“When I was 10 years old, we’d pick out a cow and boom! They’d hit it in the head with a hammer, lift it up by the back legs, and skin it in front of us. Then I’d take the head home and make soup”
There’s no way this won’t sound cocky in print, but, hey, my nickname is Big Wil.















wow, i’m just so happy he shared. that’s pretty disgusting.
“There’s no way this won’t sound cocky in print, but, hey, my nickname is Big Wil.”
That’s pretty funny because I call him “Big Douche”.
He’s disgusting. Is this supposed to funny? I dont get it. Or are we supposed to say Wow, you’re cool for killing a cow BIG WIL!
Huh???? Hitting a cow on the head with a hammer, and lifts its back legs……to dating Lindsay Lohan.
In a surreal way, it kind of makes sense.
His breath must stink from eating soup from a cow head.
Wow, you murder animals, I could not be more impressed!
I wouldn’t kiss him after reading that shit for anything.
What an absolute pig.
Is Wilmer deliberately trying to come across as a pig? Where’s PETA and a bucket of blood when you need one?
“Big Wil”? I can think of a better term, and while I will not say it lest children see, it is synonymous to “Big Genital-Cranium.”
I was raised on a farm where we butchered our own animals. Sounds pretty normal to me. My grandparents always said that soup made from a cows brain was really good, tho I never tried it. I say go Wil, be proud to have been raised on a farm!

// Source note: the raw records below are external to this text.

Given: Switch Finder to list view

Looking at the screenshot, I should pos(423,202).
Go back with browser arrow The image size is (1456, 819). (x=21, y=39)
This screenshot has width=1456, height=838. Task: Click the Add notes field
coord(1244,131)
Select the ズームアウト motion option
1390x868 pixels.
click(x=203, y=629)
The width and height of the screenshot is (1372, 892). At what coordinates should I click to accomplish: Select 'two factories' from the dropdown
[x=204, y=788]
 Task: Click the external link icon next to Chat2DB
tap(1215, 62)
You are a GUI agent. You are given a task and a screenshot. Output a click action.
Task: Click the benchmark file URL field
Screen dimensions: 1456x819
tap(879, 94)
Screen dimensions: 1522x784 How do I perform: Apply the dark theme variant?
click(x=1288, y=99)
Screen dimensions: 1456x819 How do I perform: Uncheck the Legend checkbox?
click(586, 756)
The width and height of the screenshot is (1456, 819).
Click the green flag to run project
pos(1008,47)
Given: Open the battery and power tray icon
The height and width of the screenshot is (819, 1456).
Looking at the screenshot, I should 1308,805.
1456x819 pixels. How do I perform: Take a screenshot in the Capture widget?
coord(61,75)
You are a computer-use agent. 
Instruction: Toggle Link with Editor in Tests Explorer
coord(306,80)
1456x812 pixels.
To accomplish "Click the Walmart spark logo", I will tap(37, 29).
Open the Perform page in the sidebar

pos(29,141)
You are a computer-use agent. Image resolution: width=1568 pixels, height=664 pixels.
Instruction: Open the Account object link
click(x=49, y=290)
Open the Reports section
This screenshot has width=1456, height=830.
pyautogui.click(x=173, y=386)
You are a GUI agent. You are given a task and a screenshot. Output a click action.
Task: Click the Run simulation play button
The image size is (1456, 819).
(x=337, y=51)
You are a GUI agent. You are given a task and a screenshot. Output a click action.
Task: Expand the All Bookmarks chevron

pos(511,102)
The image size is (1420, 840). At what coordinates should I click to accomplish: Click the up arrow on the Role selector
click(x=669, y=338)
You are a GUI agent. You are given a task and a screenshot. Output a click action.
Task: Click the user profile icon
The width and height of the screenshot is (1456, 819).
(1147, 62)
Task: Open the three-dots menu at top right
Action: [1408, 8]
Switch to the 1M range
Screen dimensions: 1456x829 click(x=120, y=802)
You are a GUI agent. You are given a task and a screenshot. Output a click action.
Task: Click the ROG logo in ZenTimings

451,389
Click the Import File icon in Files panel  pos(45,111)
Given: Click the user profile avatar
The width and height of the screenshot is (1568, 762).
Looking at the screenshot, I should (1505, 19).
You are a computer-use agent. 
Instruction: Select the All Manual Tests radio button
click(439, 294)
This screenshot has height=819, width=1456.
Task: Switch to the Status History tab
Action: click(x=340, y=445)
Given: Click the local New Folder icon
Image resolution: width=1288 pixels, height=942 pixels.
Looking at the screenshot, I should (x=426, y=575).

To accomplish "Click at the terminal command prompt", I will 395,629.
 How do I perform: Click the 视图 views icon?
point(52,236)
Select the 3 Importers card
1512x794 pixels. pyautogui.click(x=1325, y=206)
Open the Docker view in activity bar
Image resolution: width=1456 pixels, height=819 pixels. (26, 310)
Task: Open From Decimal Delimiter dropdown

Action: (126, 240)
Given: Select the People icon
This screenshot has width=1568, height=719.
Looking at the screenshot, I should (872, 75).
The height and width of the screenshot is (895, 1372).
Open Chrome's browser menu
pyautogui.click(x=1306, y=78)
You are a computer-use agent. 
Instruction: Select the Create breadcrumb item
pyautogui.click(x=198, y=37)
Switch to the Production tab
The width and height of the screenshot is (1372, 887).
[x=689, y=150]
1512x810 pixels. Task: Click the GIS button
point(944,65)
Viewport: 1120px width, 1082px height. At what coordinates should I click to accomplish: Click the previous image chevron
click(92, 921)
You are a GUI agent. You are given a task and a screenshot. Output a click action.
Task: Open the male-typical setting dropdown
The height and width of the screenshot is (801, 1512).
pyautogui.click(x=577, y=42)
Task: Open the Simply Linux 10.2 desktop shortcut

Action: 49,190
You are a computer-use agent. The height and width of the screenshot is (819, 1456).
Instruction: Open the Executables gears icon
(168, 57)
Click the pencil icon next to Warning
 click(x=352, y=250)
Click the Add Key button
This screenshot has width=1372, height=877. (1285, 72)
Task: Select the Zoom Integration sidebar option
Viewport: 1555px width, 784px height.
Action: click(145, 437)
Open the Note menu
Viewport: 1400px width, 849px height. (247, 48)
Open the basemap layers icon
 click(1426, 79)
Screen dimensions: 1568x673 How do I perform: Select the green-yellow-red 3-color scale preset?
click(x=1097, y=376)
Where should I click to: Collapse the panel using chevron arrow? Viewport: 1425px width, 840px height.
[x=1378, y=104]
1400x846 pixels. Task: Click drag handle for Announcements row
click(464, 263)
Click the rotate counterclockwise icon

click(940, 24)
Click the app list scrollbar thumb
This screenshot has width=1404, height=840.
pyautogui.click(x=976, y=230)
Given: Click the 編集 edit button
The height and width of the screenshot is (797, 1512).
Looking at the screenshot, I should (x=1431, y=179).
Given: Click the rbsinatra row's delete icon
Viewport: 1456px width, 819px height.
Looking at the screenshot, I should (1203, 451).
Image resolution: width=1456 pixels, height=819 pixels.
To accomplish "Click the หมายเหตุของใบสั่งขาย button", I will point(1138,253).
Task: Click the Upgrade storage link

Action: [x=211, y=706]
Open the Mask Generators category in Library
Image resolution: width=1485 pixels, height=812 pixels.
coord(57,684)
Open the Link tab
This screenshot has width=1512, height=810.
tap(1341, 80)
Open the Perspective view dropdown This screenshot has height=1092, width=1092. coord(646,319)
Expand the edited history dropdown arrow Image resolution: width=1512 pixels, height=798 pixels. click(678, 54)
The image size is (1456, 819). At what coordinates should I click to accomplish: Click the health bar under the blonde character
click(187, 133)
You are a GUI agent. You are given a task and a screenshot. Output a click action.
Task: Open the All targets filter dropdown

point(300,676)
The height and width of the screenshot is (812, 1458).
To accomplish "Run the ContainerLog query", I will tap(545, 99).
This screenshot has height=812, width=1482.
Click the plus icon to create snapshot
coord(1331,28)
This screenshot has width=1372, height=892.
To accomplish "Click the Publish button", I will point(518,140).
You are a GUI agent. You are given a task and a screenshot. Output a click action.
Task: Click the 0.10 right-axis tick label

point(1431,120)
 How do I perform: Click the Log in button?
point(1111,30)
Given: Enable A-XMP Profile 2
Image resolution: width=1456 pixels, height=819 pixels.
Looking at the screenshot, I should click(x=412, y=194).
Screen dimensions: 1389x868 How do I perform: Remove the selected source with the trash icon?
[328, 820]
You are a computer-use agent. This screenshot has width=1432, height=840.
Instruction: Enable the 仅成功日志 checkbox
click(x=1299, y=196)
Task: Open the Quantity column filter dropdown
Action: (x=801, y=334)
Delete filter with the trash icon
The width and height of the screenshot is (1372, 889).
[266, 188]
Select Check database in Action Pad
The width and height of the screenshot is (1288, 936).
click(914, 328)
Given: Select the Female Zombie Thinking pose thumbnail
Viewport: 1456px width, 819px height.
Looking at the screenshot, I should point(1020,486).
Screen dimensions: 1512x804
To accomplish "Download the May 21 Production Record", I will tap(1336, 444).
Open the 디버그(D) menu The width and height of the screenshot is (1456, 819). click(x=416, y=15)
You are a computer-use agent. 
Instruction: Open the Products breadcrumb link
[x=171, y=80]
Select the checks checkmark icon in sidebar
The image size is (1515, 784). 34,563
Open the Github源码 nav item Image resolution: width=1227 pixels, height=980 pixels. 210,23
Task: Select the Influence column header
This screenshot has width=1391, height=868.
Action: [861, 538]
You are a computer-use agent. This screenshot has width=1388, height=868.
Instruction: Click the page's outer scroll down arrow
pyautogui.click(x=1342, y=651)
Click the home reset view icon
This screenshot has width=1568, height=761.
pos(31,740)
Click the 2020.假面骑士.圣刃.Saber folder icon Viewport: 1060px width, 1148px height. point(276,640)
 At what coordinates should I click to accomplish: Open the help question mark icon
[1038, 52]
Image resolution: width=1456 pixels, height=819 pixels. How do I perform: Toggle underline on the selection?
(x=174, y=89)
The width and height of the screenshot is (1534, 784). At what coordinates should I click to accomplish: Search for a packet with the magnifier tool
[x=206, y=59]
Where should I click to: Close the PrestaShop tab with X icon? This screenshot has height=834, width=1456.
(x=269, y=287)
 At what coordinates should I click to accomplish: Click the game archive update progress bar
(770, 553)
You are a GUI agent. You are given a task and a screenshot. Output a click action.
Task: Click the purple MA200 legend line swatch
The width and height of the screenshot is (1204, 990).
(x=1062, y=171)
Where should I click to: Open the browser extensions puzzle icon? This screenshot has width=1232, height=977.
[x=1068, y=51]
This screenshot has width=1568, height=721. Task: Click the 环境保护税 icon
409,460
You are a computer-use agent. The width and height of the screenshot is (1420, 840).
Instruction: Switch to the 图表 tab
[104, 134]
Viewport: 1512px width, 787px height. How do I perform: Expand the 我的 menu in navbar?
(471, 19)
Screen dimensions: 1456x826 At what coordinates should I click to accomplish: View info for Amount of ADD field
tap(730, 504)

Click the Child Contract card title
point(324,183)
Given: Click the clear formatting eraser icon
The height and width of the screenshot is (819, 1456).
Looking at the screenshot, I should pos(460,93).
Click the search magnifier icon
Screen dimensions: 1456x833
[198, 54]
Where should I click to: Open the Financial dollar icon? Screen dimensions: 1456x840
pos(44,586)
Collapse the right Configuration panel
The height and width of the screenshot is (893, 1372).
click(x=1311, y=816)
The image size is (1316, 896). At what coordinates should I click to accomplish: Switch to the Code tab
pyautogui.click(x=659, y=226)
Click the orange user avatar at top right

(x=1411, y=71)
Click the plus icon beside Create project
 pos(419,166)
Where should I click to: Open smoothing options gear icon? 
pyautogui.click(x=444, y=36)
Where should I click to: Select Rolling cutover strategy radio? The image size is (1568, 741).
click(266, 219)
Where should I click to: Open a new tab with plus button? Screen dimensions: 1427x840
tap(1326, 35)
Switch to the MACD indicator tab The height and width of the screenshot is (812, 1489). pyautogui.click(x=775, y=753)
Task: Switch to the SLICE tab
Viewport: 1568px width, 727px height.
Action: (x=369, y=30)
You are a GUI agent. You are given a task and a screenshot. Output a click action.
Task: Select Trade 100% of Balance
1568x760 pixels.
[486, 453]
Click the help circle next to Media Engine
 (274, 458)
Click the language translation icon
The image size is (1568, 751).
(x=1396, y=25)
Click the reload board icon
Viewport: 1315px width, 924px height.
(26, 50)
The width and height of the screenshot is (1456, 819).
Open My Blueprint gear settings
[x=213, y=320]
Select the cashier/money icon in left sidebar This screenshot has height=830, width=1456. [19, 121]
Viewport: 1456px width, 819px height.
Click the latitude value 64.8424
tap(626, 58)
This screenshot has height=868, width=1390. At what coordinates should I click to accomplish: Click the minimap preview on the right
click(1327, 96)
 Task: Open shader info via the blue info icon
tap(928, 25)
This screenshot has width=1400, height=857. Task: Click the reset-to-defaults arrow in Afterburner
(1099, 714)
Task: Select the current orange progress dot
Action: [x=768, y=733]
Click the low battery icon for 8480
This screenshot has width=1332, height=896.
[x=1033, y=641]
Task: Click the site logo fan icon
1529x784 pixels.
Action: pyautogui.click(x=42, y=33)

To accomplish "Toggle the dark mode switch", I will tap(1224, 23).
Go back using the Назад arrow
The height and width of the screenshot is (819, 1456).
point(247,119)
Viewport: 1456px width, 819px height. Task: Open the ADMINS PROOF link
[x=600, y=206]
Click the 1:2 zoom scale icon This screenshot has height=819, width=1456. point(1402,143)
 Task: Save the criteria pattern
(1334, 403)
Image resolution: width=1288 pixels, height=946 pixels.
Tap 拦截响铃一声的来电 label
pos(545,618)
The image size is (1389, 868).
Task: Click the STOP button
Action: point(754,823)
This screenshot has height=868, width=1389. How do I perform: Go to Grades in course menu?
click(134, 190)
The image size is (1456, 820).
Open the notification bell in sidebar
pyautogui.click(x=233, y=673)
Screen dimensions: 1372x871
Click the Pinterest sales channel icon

Talk about fan issues. Wilmer is a stud. I slept with him… while he may not have a cock of noteworthy stature… actually, it ain’t even 3 inches long… I must say, when he has my balls in his mouth the last thing I am worried about is whether or not he is well-endowed. He rolls that tongue through my nut-sack hair with such vigor and delight, I recommend a greasy foreigner to everyone, faggot or straight. Slurp, slurp.
What the fuck is wrong with you… why won’t you post my comments? Listen here, poodle-fucker, why don’t you go blow your dad?
Fine… I will reserve my glorious insights for the noble publications of Enquirer and Star magazines. You are such a cunt.